UK govt issues gambling industry advice on no-deal Brexit
The UK Government has published an eight-point checklist to help those working in the gambling industry prepare for a potential no-deal Brexit.
The UK is due to leave the European Union on October 31 and talks are ongoing over a deal, but with the deadline just over three weeks away, the Government has issued specific advice for people employed in the gambling sector in the event of a no-deal scenario.
Employers are advised to check if their staff need a visa or work permit and meet any requirements for their profession to work in the country they’re going to, as they may not be able to work in or enter a country without the right permit or visa.
All staff working in the gambling sector should check of they need to apply to the EU Settlement Scheme, as this may impact whether they are allowed to continue living or working in the UK.
Should the UK leave the EU without a deal, employers and staff may not be able to enter the EU – including crossing into Spain from Gibraltar – if they cannot show that they meet immigration rules. The Government advises workers check they have the right documents before traveling.

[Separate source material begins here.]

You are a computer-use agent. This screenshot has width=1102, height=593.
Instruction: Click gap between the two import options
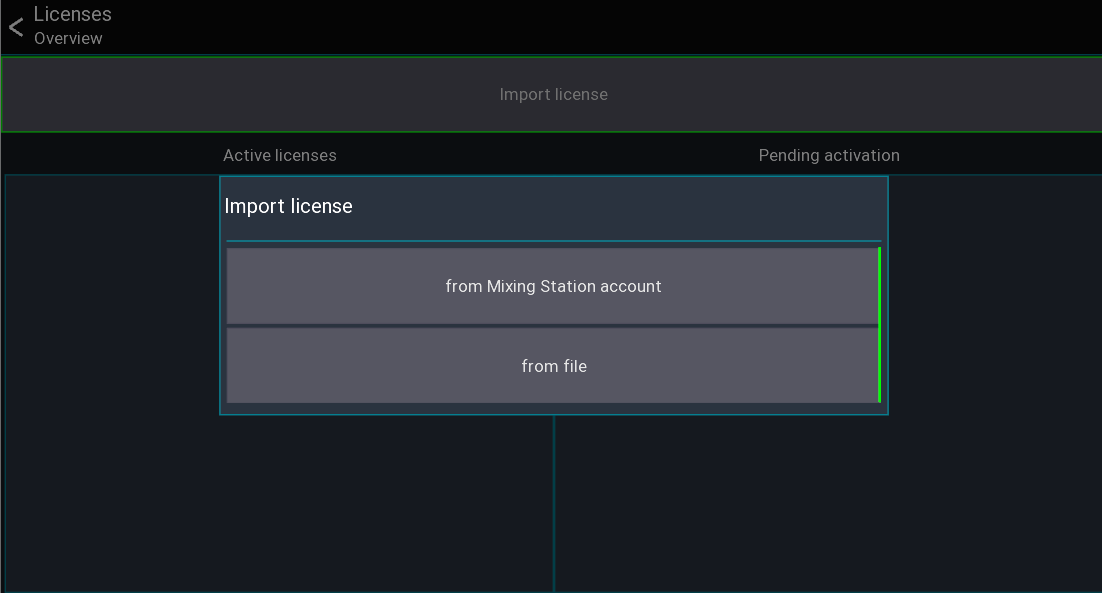pyautogui.click(x=552, y=326)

Meanwhile, there could be changes to the way operators and other businesses in the industry access personal data from the EU and European Economic Area. The Government advised reviewing contracts to ensure you operators can continue to do so legally.
According to the Government, most data protection rules that apply to small to medium-sized businesses and organisations would stay the same if the UK were to leave without a deal. The Government said that it is committed to maintaining General Data Protection Regulation (GDPR) standards and plans to incorporate this into UK law after Brexit.
Similar advice applies to accounting and reporting, with gambling businesses warned that they may breach requirements in EEA countries if they do not make any required changes.
In terms of accounting, UK-based public companies with a UK listing will need to prepare accounts using UK adopted IAS for all accounting periods beginning the day after the UK leaves the EU.
UK public companies with an EEA listing must comply with rules of the country where the subsidiary is based and produce accounts that comply with the UK Companies Act 2006.
The Government also noted that UK issuers of shares or debt securities that are only admitted to trading on EEA regulated markets will no longer be subject to the audit committee framework. However, the Audit Directive requirement will still apply to companies with a parent company incorporated in the UK.
UK companies will also need to appoint a UK registered audit firm, while an individual UK-registered auditor will need to sign the audit report on behalf of the firm.
For large online business that are based in the UK and provide digital services to the EU, the Government recommends appoint a representative in the EU, or risk being fined for not meeting online security standards. Guidance is also available online for businesses with a dot.eu domain name.
Similarly, for businesses that provide licensed content outside the UK, they may need to change their existing contracts. The Government said that providing this content may not be possible without extra copyright permissions.
To ensure UK copyright law functions properly if the UK leaves the EU without a deal, the Government has introduced the Intellectual Property (Copyright and Related Rights) (Amendment) (EU Exit) Regulations 2019, which removes or corrects references to the EU, EEA, or Member States in UK copyright legislation to preserve the effect of UK law where possible
UK and EU copyright works will continue to be protected in the EU and UK respectively because of the international treaties on copyright
In addition, the Government advised gambling businesses to check what they need to do to ensure that they can import hardware from the EU, if the UK should leave without a deal.